**What is needed:**
With the pictures omitted, write out all of the listing exactly.

>>>

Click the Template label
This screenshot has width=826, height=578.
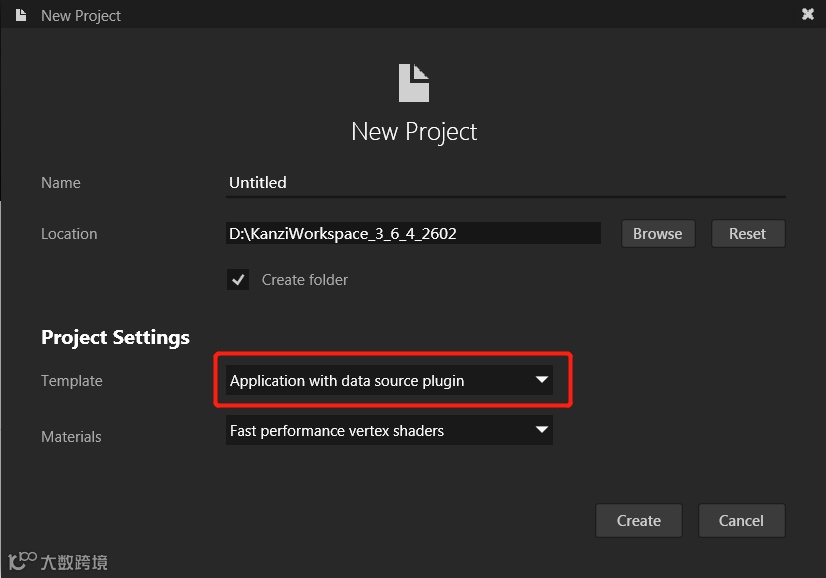click(72, 381)
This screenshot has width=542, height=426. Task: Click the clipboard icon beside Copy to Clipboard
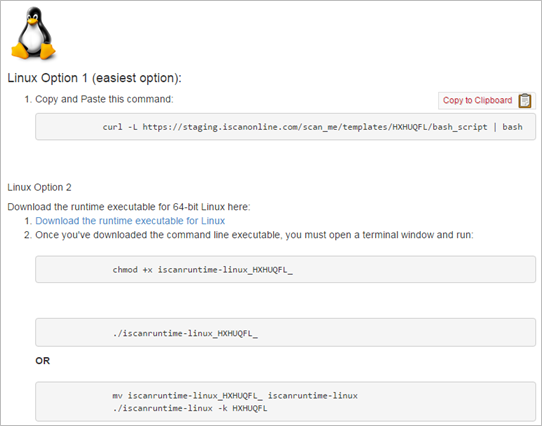(x=524, y=101)
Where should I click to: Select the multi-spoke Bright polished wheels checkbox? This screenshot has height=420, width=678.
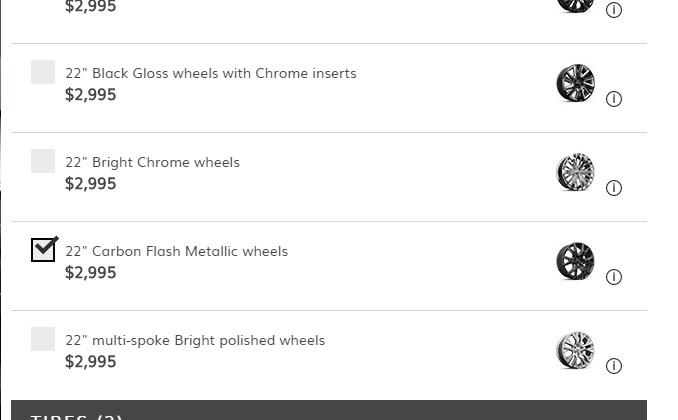(43, 339)
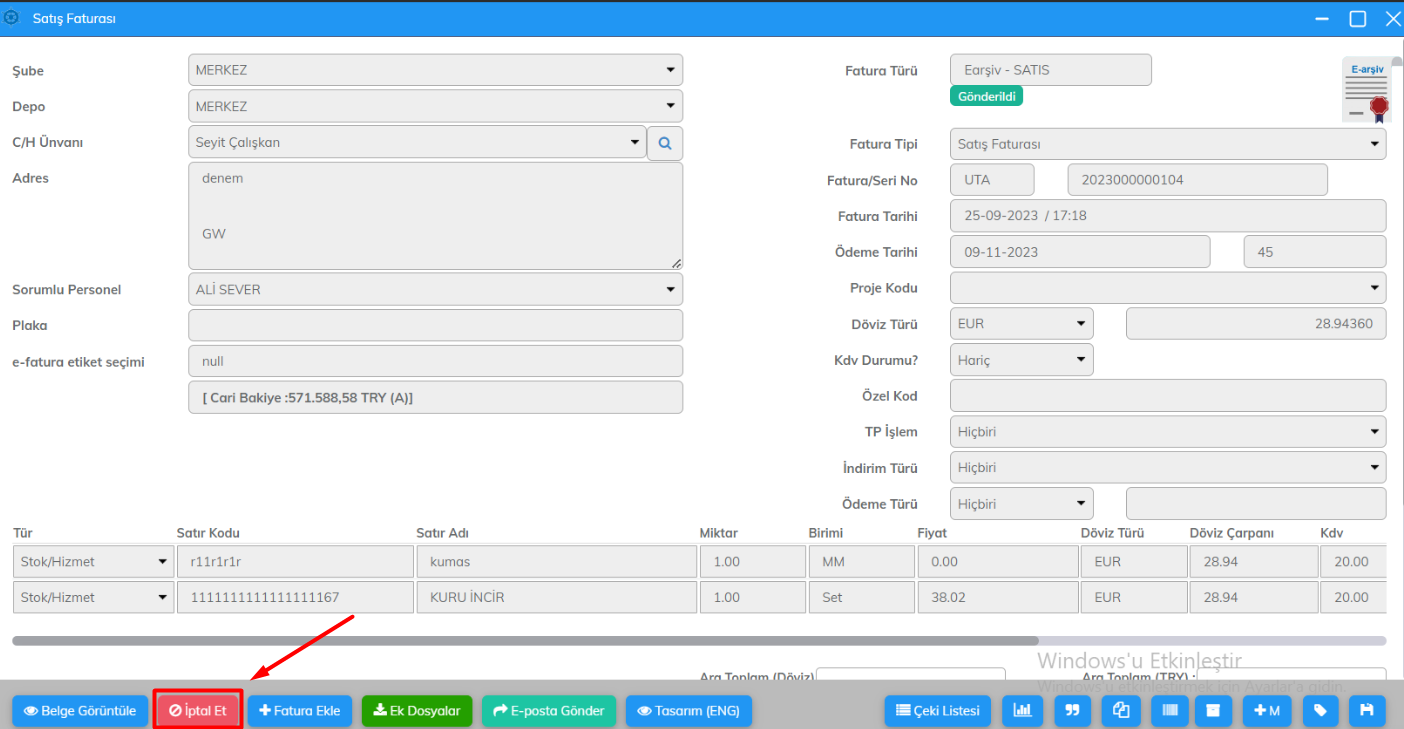Select the tag/label icon
Image resolution: width=1404 pixels, height=729 pixels.
pyautogui.click(x=1320, y=711)
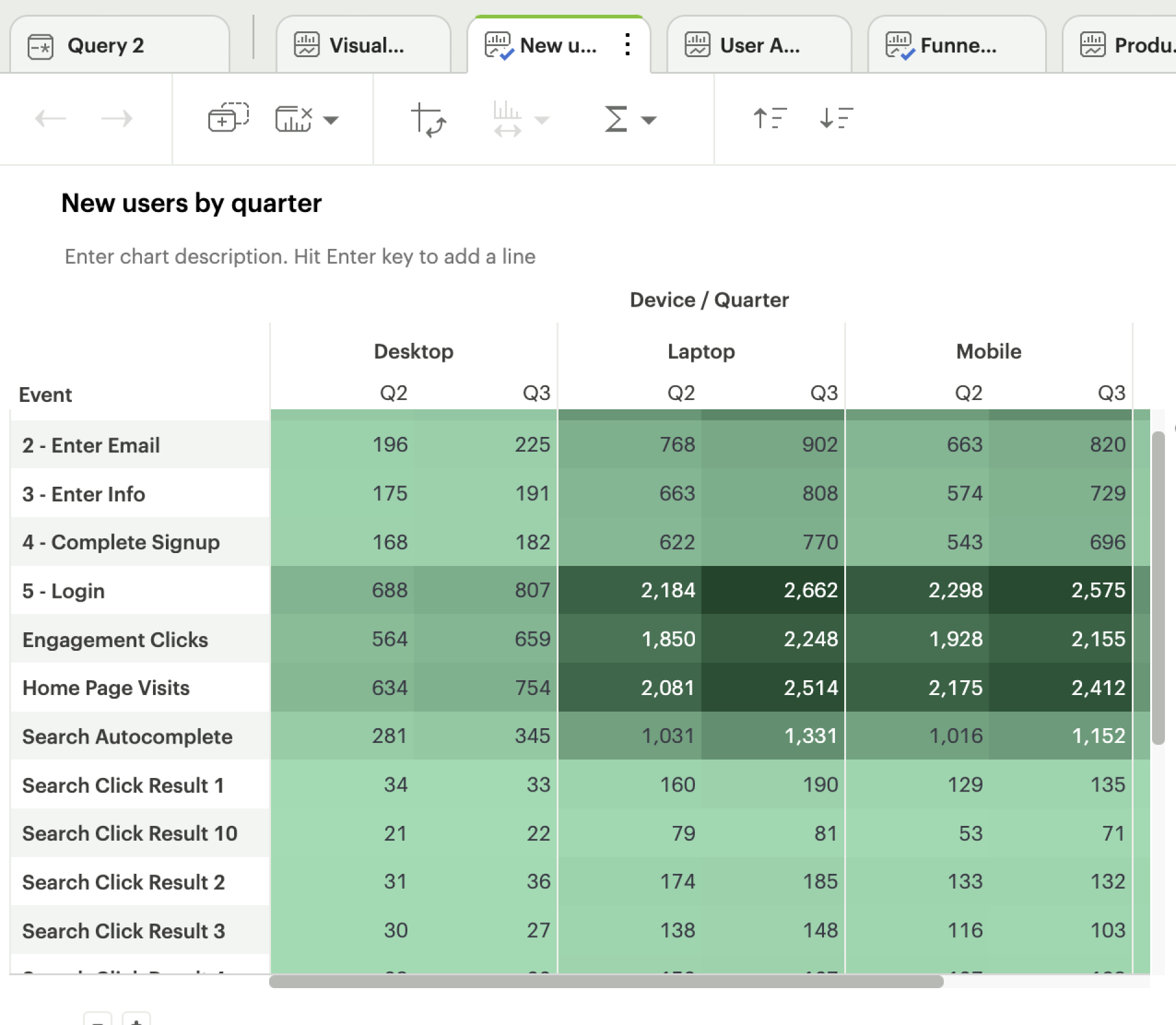Expand the sigma totals dropdown arrow

649,120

<<<

**Problem solution:**
Click the Template label
This screenshot has width=826, height=578.
click(72, 381)
This screenshot has width=542, height=426. Task: Click the clipboard icon beside Copy to Clipboard
(x=524, y=101)
Where should I click to: Select the multi-spoke Bright polished wheels checkbox? This screenshot has height=420, width=678.
(43, 339)
Select the tag/label icon
Image resolution: width=1404 pixels, height=729 pixels.
pyautogui.click(x=1320, y=711)
Expand the sigma totals dropdown arrow

649,120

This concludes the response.